Furthermore, according to the findings of the study, the intervention was able to significantly modify the perception of the disease both after the intervention and 1 month after it. The findings of the present research on the illness perception are in line with the findings of some studies in the field of other diseases. For example, this finding is similar to the findings of the study conducted by Fowler and Baas in identifying and positively perceiving the disease in order to minimize the perceived consequences of the disease in patients with chronic kidney disease who underwent hemodialysis.[32] We can refer to the findings of a study done by Scharloo et al. in restructuring the perception of the disease, in order to better treat people recently diagnosed with head-and-neck cancer.[33] The findings of the study conducted by Ljótsson et al.[34] confirm the effectiveness of mindfulness-based intervention in reducing the psychological symptoms of patients with irritable bowel syndrome. That is the case also about the findings of a study done by Mohamadi et al.[35] that supported the effectiveness of this intervention in improving the perception of illness in patients with irritable bowel syndrome in Iran.

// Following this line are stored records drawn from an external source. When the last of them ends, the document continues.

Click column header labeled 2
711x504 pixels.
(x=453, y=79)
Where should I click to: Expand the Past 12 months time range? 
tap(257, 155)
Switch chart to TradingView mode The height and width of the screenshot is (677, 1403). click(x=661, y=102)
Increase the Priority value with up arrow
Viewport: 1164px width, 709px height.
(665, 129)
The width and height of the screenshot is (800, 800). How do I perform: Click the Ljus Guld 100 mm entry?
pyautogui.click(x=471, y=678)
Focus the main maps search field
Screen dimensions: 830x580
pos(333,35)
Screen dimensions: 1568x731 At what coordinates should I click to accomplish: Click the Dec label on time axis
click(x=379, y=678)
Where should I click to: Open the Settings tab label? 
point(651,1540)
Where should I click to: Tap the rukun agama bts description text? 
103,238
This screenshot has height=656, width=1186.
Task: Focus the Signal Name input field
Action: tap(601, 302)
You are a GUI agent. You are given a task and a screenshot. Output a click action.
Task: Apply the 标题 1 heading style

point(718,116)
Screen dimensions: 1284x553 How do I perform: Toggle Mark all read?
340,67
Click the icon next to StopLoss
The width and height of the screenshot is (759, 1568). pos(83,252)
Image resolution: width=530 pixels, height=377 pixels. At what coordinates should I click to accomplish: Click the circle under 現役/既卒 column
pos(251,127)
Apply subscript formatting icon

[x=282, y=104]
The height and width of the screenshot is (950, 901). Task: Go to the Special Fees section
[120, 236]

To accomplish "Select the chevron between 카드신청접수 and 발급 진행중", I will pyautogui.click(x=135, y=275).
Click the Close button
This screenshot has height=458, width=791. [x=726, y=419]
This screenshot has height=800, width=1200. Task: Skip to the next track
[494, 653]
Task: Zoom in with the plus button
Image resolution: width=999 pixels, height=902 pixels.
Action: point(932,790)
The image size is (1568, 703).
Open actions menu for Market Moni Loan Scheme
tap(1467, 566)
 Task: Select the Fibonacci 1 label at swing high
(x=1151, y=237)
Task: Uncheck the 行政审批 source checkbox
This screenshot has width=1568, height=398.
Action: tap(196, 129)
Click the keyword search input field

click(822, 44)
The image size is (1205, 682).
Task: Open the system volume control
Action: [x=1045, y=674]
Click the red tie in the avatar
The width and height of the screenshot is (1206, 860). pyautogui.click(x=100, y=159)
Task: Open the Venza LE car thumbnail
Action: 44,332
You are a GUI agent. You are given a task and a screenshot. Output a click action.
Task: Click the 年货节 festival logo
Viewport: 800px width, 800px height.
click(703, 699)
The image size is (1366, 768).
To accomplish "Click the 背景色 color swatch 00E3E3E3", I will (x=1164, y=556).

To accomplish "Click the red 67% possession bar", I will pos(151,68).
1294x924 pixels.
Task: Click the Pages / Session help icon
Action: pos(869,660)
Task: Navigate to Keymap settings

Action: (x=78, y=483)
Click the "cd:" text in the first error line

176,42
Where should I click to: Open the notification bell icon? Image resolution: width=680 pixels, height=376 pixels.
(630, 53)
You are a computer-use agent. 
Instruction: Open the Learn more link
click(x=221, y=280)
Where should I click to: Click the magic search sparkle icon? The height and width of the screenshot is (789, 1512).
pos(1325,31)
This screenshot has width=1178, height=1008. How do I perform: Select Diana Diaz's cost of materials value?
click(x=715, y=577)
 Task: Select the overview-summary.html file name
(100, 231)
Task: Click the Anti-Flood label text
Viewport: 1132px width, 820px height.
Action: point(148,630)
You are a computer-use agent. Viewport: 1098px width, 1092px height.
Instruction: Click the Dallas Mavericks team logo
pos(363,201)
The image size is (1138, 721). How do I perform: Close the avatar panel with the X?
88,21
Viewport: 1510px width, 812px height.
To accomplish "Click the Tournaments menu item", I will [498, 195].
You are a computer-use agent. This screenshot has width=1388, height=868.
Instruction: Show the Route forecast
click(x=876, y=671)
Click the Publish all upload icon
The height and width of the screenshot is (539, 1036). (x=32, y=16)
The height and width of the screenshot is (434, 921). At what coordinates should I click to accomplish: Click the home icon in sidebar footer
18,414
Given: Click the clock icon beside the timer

This study provides evidence in support of the feasibility and effectiveness of mindfulness-based intervention in patients with acute coronary syndrome.
Limitations of the study included reliance on self-report data and absence of a long-term follow-up. Another limitation of the study was that the studied sample was restricted to Isfahan patients only, so caution should be exercised in generalizing its results. Further research is needed to confirm these results and to examine the potential of such interventions.
As the use of mindfulness-based training intervention was associated with a decrease in perceived stress and a positive perception of disease in patients with coronary artery disease, it is suggested that nurses and other health professionals be able to use this technique so that they can communicate more effectively with these patients in order to take steps to improve their mental health.
Conclusions
Considering the mindfulness-based training intervention, it may be worthwhile to suggest launching this training program in respective units to reduce the perceived stress and correct the perception of disease for patients with acute coronary syndrome.
Financial support and sponsorship
This study was financially supported by IUMS, Isfahan, Iran.
Conflicts of interest
There are no conflicts of interest.
Acknowledgment
This study was approved by the Research Committee of IUMS (code: IR RESEARCH. REC.1397.491). The authors express their gratitude to the Research Deputy of the IUMS. The authors also thank all the study participants who made this study possible through their cooperation and support.